Екатерина замахала руками и заплакала навзрыд:
— Мой муж не бандит! Он ушел еще до отступления немцев, и я не знаю, где он сейчас, может, бросил нас…
— Я хочу услышать от вас только правду… Ваш муж — в банде Чернышова. Это я знаю точно, и все знают. Он часто приходит домой — люди видят. Он и сейчас — дома: вот сапоги…
Екатерина пыталась что-то сказать.
— Не надо, Екатерина Ивановна! Я знаю, что он был писарем при немцах. Но плохого ничего не делал. Даже спас одного больного, брата партизана.
— Да-да, он тогда у нас два дня скрывался. Потом ушел ночью, — торопливо сказала Екатерина.
— Вот и хорошо… Я пришел помочь вашему мужу, чтобы отплатить добром за добро. Мне нужно встретиться с ним, но так, чтобы никто об этом не знал…

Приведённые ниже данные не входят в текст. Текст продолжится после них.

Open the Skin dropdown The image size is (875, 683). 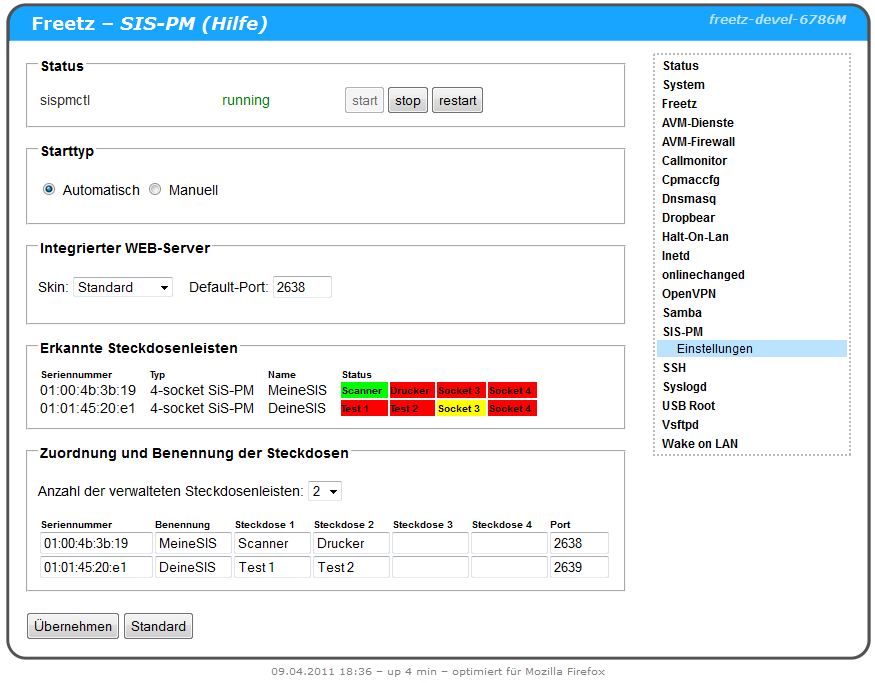[123, 287]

В хате повисла напряженная тишина. Екатерина тихо плакала. Прозоров нащупал пистолет под полушубком, молча курил… Что-то должно было произойти, сейчас, в эту минуту… И действительно, на русской печке за занавеской вдруг кто-то зашевелился, послышался грубый голос:
— Господин капитан, я сойду вниз, но дайте слово, что не будете применять оружие!
— Вы же слышали — я пришел вам помочь.
Сапронов, огромный, небритый, с отекшим лицом, медленно сполз с печи.
…Через три часа капитан уходил по темным улицам домой, а Сапронов торопился в банду Чернышова. Торопился для выполнения задания, полученного от капитана.
Заглянул Анатолий Неженец:
— Товарищ капитан, группа из восемнадцати бывших партизан к бою готова. Стрелки что надо.
— Ну, в бой еще вступать рано, а то, что готовы, — хорошо.
Неженец помялся, затем сказал:
— А вы знаете, что Сапронов приходится родственником Чернышову?
— Очень хорошо! Но вы, надеюсь, узнали об этом деликатно?
— Конечно.
— Я верю Сапронову, потому что ему некуда деваться! А то, что он родственник Чернышова, — нам повезло: кому, как не ему, Чернышов больше всех доверять должен?